**Exercise materials**
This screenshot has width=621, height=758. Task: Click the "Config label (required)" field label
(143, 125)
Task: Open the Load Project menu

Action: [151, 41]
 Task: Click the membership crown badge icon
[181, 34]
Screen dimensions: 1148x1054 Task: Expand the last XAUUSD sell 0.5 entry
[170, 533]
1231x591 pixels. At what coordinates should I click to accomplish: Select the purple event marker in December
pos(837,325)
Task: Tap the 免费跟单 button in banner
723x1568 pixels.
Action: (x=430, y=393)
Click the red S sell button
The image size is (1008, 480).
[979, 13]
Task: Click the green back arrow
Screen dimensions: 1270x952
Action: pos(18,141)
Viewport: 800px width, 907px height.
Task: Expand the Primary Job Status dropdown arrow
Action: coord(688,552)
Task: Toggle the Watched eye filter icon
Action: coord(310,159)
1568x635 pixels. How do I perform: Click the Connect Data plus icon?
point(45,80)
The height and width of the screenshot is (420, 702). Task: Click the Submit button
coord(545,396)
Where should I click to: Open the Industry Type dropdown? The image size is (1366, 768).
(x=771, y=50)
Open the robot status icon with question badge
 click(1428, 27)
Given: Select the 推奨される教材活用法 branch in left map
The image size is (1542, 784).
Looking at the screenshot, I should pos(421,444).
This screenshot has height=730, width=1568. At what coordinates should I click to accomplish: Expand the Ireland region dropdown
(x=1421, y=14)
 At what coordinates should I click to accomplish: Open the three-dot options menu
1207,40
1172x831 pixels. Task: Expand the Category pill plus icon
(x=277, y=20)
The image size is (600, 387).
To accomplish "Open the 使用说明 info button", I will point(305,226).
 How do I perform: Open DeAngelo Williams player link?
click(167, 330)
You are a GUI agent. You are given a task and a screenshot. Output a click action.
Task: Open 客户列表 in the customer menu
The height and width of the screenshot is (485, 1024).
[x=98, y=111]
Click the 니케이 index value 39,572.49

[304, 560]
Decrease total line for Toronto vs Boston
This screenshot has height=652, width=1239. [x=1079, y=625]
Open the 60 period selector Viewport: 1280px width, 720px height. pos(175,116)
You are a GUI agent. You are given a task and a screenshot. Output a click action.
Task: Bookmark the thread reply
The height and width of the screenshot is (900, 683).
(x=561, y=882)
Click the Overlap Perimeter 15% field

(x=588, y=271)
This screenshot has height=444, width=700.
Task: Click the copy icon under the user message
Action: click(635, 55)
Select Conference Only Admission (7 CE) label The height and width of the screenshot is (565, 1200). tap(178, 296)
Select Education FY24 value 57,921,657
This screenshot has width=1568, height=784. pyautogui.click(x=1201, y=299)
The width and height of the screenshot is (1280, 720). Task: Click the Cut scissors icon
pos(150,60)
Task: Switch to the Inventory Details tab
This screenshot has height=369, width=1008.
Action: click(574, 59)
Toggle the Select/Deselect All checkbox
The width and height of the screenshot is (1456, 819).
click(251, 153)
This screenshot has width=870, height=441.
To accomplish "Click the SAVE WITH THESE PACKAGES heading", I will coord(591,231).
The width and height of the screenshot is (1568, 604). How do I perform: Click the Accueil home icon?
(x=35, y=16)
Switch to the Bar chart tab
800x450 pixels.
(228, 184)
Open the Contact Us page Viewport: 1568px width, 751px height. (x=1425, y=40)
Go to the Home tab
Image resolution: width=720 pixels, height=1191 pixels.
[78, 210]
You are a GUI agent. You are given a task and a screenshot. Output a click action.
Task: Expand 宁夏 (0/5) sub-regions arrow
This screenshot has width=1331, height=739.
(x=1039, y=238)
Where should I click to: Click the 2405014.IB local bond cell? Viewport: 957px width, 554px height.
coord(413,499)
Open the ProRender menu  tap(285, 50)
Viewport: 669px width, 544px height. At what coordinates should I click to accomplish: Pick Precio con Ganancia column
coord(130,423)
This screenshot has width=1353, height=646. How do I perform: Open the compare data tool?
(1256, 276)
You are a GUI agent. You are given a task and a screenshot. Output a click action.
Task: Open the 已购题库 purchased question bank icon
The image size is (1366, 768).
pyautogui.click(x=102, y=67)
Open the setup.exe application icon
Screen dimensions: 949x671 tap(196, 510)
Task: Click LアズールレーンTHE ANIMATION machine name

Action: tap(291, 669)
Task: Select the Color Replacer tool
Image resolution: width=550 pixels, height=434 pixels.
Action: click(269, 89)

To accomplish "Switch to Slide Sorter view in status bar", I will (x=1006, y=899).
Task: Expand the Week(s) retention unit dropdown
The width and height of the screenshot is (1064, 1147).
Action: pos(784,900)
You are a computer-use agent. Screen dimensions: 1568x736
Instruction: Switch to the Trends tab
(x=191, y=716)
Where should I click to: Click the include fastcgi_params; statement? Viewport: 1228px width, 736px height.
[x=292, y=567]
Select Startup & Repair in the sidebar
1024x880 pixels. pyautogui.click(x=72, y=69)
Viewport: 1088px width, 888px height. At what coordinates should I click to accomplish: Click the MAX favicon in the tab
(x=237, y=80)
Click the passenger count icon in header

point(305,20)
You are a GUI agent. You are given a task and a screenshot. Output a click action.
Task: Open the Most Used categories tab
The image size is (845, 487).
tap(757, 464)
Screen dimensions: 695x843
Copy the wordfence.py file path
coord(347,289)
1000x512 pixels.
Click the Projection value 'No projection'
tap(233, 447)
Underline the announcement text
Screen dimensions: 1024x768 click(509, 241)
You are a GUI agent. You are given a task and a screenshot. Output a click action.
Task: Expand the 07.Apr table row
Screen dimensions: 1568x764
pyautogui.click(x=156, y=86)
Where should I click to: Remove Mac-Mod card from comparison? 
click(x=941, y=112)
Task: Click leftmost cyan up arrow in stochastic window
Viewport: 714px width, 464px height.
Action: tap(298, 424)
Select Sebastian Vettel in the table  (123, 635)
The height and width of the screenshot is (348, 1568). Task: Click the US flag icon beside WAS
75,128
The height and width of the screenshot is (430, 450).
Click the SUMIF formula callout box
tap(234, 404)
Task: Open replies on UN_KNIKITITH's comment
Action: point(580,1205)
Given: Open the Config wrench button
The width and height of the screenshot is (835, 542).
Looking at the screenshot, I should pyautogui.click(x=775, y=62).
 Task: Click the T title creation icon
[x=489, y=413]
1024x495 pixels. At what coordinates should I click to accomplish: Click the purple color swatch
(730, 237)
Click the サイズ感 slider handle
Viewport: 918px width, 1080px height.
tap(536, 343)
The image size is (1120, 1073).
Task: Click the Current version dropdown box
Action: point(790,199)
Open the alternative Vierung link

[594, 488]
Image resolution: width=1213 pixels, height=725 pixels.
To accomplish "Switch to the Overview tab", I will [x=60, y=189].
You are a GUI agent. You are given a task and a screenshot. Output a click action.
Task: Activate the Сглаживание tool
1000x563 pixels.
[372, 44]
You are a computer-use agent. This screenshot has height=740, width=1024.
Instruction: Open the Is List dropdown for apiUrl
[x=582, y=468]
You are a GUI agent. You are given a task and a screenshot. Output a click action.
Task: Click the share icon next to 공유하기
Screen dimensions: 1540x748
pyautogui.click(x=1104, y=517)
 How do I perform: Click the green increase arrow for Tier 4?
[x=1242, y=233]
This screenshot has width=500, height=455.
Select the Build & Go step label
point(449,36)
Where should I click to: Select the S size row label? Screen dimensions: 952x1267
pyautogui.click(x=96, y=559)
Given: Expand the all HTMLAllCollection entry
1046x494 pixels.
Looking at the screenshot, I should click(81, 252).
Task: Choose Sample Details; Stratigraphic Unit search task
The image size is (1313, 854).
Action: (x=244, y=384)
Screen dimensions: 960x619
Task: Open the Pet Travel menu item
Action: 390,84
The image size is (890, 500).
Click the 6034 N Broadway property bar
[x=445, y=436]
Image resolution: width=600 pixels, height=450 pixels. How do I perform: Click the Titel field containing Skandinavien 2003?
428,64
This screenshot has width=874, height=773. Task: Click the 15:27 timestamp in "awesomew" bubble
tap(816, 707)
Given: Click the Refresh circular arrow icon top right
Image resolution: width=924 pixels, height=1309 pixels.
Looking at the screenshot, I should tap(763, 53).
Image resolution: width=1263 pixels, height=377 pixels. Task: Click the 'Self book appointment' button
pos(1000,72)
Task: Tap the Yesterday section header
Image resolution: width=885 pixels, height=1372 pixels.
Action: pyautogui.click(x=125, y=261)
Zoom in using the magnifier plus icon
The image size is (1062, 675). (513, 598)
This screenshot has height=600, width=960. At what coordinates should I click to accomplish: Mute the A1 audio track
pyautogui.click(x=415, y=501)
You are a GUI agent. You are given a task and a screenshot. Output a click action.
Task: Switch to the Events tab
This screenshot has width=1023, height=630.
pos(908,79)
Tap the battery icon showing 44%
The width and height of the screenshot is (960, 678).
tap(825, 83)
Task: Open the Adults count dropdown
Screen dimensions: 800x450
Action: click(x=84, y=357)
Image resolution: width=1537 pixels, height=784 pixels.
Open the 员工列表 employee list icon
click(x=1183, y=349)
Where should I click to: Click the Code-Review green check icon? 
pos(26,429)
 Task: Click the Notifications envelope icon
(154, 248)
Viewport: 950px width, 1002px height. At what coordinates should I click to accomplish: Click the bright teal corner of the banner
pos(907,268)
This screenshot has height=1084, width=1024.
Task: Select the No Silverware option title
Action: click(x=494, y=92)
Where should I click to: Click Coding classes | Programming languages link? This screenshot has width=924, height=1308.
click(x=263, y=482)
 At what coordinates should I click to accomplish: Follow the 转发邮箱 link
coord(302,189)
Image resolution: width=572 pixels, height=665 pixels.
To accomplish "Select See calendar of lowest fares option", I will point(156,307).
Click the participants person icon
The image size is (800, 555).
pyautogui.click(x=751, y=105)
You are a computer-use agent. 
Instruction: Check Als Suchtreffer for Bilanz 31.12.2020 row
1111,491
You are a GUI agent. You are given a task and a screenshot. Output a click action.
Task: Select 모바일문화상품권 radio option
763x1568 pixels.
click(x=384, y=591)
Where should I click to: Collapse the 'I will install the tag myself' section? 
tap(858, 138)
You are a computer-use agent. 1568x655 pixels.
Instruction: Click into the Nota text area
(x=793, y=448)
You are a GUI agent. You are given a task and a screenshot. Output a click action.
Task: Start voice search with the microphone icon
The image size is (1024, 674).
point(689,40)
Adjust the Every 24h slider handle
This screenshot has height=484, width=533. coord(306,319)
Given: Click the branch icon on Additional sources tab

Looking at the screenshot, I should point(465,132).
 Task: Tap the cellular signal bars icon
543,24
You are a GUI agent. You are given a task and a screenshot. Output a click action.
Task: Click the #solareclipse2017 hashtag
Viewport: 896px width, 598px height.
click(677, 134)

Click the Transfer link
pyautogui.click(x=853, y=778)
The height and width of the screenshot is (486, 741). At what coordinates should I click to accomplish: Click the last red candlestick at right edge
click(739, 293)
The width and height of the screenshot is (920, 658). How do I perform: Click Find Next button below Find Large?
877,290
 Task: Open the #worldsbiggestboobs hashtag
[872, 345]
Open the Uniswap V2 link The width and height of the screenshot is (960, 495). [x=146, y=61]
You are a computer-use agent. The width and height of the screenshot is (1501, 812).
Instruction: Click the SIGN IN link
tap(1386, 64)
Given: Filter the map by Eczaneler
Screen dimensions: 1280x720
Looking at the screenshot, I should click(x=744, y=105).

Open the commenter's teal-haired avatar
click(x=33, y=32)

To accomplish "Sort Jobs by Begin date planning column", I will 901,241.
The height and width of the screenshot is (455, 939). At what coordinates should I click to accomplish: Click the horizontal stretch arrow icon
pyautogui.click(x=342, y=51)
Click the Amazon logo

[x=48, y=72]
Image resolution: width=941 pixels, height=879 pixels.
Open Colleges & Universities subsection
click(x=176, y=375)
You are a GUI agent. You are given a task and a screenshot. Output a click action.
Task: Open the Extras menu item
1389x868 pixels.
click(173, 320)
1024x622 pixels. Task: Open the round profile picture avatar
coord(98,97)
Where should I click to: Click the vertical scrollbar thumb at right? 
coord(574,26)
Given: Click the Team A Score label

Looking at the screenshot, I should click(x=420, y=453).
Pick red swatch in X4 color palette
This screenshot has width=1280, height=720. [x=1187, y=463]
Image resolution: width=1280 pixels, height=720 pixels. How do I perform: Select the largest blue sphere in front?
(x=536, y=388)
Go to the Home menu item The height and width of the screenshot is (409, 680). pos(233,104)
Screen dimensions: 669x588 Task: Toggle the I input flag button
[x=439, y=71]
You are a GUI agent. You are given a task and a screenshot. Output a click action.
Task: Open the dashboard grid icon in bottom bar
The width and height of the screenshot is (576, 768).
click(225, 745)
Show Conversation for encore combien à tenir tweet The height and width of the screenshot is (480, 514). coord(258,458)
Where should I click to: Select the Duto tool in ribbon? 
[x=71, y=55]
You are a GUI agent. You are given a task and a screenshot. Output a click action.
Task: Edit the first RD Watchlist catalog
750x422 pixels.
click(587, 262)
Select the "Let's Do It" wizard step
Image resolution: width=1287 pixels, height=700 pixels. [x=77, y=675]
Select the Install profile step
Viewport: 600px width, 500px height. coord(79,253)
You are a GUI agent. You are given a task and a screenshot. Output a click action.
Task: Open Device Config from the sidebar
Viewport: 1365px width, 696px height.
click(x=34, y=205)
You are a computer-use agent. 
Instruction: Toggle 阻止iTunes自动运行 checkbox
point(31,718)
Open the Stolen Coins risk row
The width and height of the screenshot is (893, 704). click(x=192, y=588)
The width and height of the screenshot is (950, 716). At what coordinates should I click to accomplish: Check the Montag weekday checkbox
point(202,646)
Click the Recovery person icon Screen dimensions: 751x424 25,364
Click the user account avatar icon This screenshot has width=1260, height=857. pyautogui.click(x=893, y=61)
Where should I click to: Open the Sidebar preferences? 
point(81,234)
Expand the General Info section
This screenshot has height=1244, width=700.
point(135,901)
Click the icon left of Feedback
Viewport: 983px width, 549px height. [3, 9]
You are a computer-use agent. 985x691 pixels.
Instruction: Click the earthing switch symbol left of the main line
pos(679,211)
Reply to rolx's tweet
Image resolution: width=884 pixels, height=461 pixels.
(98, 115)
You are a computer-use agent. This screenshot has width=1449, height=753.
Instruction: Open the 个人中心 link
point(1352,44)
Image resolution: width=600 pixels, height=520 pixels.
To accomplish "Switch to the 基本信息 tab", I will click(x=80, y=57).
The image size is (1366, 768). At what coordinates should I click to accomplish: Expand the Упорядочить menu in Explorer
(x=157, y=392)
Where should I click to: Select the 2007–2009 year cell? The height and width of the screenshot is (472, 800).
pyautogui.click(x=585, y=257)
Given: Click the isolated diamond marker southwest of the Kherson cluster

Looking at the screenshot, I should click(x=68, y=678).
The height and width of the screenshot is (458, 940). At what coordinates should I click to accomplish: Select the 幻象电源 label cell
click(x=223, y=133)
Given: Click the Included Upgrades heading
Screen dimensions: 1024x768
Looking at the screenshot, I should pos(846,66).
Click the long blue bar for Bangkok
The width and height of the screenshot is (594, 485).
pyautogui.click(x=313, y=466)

**Task statement**
For each line of the entries that includes "search", show that line.

**Result**
Task: Choose Sample Details; Stratigraphic Unit search task
Task: Start voice search with the microphone icon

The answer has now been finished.